When I first saw commercials about the program titled, Tough as Nails, it did not appear to be appealing to me. Since watching Rachael Ray’s interview of the host of Tough as Nails, Phil Keoghan, I am now wondering whether I should watch one of the episodes of Tough as Nails?
The host, New Zealand personality, Phil Keoghan, spoke very eloquently about an issue which this retired professor has believed is a correct assessment of what is necessary to be done to solve our problems. He addressed the declining number of people who work with their hands and have an interest in the trades, but are precluded by a society which is pushing our young people to go, en masse, into academics. This movement is done at great cost to individuals (student loans) and to society. The movement to do this has been done over several decades and is reaching a pinnacle of failure for America.
As a professor, I have witnessed our college president, Dr. Dennis P. Gallon (1998-2015), develop a vocational program for training young people in the trades. My experience in growing up in Upstate New York saw something a bit different, but there are always two ways to make things better. Dr. Dennis P. Gallon needs to be given kudos, along with the wonderful faculty, both vocational and academic, which helped make it happen.
When growing up in New York eduational programs, I recall that we had dual paths and the regents exams and diplomas were designated for the college bound path. Those of us choosing college began to learn to research and write for college term papers, beginning in the sixth grade. It continued through high school, up to graduation.
Those wishing to pursue a career in the trades were not required to go through the college-bound process for regents exams and were directed to vocational skills training while in high school.
If the contemporary idea about regents exams in NY required EVERYONE in the schools to be assessed, then why is the answer to simply eliminate such exams all together? Why not pursue the dual path which once existed and has been applauded as a good example by some of my former teachers? Instead, work on issues for regents exams which parallel those about cultural differences, similar to issues with the SAT and ACT. Design the exams only for those who choose to head to college and consider the ramifications of cultural differences. Sounds difficult, for sure, but we are talking about the lives of human beings. Perhaps someone like Dr. Diane Ravitch, has endorsed similar ideas? (See Dr. Ravitch’s extensive bibliography of her writing).

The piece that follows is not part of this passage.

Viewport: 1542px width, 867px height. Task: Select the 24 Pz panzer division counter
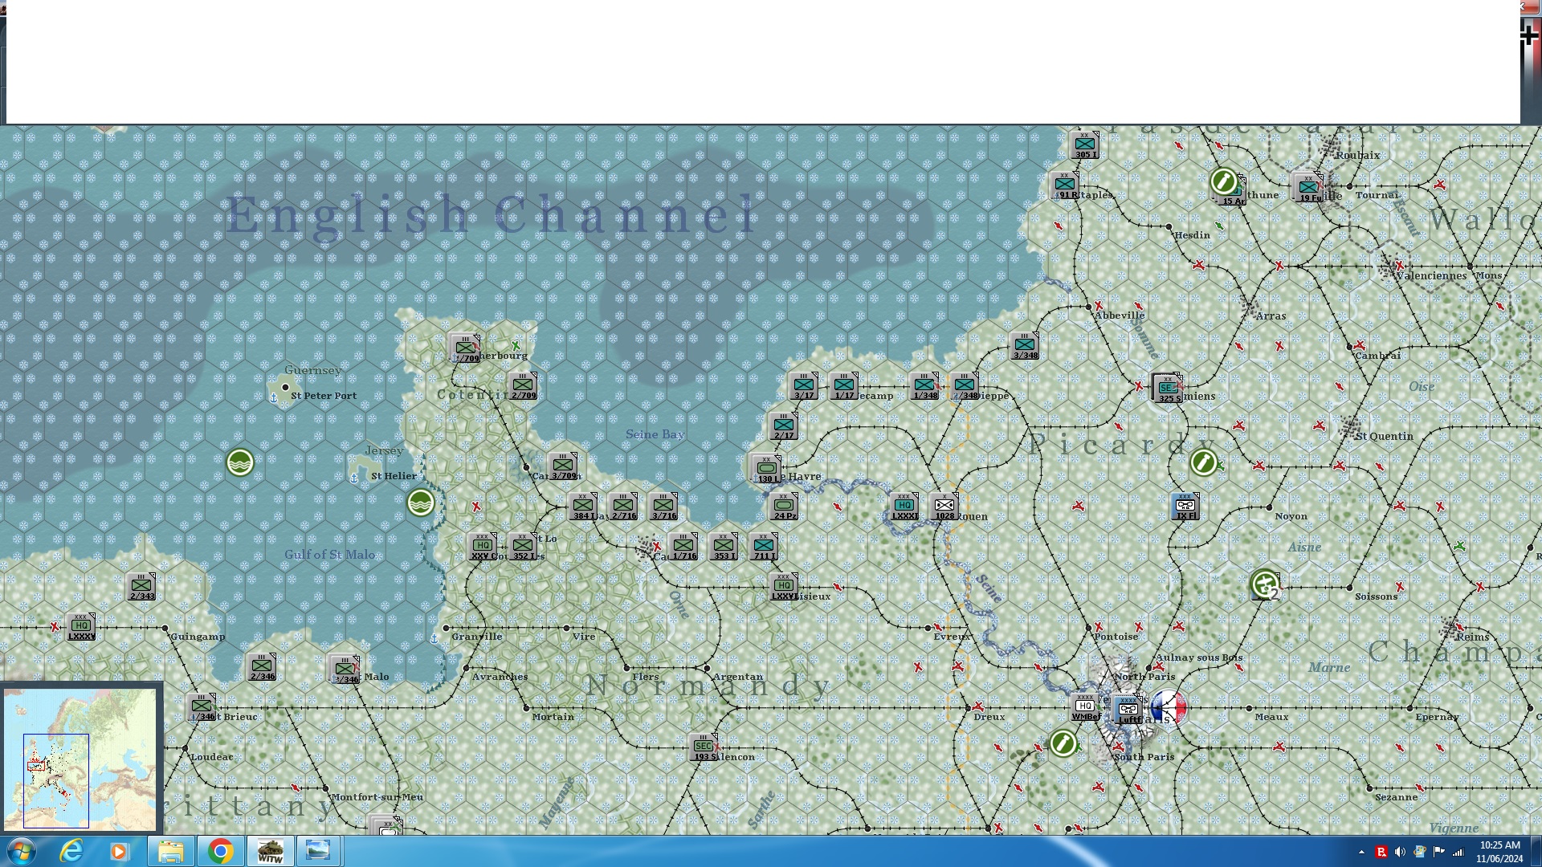tap(784, 507)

On Rachael Ray’s show (Mar. 10), Phil Keoghan spoke about how, with this emphasis on college academics and dismissal of the need for the trades, we have ended up putting people in academics in a superior position to those in the trades. How true that is! I could not agree more. Keoghan’s hope is to teach and bring a change in attitude away from this thinking. Everyone plays a role in making this nation fantastic. Each one of us plays a role and nobody is superior over others. I made an attempt to try to help students understand that, but when one is alone in doing this while society is crying out for more academics and shutting down the trades, we as a nation can fail. It is time for a change.
At this college where the vocational program was built, the faculty worked to stay in touch with the needs of employers in the trades so as to meet demand for employees. I have heard about the same attempts in upstate New York, particularly in the Rochester area. But we need to do more than just this.
Thank you, Rachael Ray, for exposing this issue and bringing it to the forefront in this manner. You are wonderful and in ways beyond just cooking!